### [What the task requires]
For the data below, give the number of lines that include the word "breadcrumb" and nothing else.

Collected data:
- - -

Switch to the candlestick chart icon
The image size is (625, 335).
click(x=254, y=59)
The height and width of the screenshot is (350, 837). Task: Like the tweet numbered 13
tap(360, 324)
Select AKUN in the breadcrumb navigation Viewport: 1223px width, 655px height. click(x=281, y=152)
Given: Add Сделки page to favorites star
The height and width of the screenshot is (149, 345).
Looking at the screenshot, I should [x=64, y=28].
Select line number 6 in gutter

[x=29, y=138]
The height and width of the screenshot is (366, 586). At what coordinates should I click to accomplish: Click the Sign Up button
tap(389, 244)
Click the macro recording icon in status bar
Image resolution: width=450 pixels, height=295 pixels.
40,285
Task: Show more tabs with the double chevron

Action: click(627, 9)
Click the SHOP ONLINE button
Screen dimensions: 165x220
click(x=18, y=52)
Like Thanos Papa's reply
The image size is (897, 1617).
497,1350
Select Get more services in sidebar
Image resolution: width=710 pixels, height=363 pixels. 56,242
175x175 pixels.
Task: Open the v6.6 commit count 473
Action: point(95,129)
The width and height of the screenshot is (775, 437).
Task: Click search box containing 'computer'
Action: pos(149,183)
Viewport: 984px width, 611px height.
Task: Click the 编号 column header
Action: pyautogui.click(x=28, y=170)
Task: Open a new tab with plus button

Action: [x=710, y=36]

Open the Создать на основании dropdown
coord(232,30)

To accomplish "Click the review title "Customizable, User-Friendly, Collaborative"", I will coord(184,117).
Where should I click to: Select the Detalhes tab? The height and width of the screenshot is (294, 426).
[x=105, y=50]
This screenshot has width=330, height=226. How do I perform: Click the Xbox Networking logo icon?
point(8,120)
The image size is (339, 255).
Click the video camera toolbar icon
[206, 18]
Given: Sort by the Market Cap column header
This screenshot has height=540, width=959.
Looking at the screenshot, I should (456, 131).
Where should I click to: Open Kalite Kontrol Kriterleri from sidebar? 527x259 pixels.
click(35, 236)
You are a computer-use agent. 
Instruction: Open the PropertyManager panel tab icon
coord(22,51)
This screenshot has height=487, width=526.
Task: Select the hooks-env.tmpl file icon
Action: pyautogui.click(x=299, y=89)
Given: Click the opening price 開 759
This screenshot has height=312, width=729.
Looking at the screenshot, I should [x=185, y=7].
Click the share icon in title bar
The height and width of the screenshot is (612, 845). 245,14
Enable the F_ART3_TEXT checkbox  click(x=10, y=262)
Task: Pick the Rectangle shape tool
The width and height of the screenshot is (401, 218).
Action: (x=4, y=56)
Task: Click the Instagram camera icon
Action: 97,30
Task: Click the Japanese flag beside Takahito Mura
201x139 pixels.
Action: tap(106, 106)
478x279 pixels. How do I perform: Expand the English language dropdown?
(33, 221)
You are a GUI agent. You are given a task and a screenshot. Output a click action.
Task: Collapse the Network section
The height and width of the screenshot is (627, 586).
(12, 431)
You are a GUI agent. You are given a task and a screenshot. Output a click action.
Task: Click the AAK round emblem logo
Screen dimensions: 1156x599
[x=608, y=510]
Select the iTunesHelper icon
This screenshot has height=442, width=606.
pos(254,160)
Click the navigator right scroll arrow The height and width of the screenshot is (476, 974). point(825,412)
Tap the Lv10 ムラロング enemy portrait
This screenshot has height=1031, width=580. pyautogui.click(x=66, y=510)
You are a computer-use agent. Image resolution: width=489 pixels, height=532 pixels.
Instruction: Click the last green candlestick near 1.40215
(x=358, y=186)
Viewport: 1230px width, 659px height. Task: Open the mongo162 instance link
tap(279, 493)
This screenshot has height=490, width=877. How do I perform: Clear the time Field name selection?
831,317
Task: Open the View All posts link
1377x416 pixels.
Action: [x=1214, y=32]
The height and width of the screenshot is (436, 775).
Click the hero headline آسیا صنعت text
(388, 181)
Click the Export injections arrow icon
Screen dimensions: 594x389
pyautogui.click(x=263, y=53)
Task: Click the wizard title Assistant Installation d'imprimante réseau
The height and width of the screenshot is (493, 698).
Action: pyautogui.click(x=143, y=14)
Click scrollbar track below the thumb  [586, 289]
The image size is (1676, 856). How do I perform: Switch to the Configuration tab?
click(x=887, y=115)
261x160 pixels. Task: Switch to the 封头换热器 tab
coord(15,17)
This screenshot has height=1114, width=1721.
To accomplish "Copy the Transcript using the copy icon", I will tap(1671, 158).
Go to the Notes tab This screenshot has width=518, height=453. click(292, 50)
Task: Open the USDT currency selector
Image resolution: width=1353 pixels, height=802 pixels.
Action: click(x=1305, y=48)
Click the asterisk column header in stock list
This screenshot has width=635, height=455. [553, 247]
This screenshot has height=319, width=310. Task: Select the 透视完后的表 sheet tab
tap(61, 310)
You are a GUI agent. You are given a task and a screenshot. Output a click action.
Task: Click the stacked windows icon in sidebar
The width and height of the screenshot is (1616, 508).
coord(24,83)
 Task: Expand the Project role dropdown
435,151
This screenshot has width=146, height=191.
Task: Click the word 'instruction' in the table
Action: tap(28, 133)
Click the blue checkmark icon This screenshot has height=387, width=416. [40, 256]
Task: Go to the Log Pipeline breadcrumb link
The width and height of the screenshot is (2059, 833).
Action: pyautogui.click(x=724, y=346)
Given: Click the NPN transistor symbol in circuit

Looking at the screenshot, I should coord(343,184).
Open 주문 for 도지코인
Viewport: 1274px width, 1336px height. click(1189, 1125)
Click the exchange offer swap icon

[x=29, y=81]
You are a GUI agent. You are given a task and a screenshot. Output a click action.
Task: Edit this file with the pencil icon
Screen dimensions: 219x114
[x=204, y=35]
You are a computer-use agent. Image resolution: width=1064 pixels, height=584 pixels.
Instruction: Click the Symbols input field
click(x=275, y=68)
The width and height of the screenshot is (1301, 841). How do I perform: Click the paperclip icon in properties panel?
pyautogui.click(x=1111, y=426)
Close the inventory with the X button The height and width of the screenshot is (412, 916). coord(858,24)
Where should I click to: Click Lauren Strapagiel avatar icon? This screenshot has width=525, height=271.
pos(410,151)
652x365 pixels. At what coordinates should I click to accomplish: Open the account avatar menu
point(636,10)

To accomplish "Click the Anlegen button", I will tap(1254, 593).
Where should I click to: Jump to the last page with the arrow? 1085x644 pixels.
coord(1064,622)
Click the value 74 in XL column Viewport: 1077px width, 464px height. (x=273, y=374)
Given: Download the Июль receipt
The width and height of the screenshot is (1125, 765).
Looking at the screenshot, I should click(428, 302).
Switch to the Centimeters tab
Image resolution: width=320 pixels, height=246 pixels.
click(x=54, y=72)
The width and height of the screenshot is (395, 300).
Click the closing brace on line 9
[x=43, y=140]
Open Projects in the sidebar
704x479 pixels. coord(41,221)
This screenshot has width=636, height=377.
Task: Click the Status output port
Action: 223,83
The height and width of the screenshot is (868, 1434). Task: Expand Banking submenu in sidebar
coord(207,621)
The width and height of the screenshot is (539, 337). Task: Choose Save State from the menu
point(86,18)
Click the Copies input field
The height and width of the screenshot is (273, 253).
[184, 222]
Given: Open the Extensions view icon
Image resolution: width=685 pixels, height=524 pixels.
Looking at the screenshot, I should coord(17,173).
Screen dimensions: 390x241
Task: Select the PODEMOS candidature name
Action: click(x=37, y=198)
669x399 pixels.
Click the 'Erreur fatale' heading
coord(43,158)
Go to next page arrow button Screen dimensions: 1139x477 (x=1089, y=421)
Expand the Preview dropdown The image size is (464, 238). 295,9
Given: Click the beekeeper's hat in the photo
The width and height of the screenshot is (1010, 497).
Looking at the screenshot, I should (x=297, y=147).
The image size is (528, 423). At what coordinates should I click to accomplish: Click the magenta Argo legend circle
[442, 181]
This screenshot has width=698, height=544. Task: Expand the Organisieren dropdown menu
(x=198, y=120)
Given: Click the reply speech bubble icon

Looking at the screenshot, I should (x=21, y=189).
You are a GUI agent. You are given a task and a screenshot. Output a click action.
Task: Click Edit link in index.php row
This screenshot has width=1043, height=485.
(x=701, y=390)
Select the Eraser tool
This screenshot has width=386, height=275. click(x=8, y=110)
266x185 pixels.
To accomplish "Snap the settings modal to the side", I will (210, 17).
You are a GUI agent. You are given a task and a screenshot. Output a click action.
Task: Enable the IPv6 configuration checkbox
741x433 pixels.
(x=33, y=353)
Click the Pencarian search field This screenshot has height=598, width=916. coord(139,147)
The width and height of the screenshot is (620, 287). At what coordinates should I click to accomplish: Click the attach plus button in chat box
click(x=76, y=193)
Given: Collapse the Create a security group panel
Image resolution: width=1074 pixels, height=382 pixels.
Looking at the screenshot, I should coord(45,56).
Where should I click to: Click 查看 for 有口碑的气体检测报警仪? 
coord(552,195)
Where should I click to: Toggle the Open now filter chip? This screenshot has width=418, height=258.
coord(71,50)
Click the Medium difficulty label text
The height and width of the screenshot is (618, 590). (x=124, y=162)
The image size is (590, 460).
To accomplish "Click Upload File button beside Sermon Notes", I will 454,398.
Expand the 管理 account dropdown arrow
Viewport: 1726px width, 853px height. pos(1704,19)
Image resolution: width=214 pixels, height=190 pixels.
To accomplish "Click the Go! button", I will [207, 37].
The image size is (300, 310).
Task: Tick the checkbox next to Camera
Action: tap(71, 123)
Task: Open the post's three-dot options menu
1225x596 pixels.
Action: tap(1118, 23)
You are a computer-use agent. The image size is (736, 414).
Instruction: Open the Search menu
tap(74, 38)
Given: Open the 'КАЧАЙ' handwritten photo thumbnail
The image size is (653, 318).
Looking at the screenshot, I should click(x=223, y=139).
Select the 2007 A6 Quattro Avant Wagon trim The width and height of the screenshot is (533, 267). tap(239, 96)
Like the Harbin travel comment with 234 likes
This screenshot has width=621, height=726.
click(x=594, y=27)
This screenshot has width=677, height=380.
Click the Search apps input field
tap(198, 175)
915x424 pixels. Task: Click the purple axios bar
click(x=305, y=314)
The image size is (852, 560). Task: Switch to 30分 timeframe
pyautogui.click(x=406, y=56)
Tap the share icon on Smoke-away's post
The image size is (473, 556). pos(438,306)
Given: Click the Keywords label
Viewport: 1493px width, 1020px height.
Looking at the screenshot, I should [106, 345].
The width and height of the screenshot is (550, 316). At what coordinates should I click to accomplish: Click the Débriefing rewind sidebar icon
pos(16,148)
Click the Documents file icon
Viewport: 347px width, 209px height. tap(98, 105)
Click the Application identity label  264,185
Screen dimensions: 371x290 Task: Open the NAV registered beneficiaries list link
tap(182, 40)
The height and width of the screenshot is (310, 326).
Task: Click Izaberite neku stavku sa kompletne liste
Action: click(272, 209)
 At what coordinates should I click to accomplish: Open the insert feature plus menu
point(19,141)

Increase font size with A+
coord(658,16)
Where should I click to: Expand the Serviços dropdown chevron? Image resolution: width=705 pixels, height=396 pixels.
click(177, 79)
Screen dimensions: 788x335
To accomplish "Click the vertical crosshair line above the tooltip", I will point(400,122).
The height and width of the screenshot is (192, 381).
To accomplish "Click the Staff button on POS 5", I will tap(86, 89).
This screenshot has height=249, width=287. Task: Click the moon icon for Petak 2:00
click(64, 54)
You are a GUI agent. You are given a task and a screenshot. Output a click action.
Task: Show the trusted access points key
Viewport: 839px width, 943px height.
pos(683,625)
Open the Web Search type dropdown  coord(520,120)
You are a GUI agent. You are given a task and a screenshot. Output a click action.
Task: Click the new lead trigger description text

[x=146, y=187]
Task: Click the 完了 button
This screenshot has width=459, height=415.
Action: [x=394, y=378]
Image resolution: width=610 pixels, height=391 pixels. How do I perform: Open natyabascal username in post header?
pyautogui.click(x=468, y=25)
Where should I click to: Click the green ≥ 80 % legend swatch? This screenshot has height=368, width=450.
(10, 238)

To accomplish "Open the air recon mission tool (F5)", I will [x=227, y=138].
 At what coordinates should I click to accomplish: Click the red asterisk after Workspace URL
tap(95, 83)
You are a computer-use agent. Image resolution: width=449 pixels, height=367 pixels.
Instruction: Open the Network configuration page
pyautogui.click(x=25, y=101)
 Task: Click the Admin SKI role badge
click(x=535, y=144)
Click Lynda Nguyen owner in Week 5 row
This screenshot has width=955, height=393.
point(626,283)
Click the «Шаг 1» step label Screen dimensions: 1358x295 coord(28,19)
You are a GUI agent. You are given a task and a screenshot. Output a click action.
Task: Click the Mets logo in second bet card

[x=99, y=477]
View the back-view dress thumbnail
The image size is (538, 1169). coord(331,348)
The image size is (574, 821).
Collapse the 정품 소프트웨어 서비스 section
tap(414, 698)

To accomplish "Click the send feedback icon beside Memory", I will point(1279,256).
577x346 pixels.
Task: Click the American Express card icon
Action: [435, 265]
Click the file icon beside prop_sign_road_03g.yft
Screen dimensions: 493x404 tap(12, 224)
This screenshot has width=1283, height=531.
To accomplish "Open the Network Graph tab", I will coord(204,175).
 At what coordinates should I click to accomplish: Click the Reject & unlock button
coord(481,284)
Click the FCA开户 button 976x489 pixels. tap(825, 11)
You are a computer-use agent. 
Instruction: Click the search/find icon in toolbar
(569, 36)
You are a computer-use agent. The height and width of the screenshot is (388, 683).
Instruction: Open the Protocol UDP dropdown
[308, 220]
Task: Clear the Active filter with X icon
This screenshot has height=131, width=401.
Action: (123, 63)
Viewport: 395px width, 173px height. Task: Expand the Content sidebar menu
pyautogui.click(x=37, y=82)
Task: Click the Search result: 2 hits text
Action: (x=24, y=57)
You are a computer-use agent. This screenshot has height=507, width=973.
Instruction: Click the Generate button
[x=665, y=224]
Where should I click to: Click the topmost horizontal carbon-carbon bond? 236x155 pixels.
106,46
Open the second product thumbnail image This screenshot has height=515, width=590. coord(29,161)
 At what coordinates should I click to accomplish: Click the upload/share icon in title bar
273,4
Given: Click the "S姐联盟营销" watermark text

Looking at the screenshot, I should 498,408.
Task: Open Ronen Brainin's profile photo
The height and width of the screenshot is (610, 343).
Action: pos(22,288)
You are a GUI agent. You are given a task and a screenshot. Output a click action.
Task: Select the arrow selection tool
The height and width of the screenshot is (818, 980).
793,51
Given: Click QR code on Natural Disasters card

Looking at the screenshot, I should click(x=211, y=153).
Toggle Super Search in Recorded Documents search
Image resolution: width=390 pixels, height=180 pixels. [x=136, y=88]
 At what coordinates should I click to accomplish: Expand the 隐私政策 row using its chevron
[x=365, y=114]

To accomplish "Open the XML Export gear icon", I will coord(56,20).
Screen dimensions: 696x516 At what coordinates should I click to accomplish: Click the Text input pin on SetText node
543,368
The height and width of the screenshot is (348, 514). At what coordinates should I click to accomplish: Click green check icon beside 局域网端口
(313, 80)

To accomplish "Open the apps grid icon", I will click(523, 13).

- - -

### [Task response]
2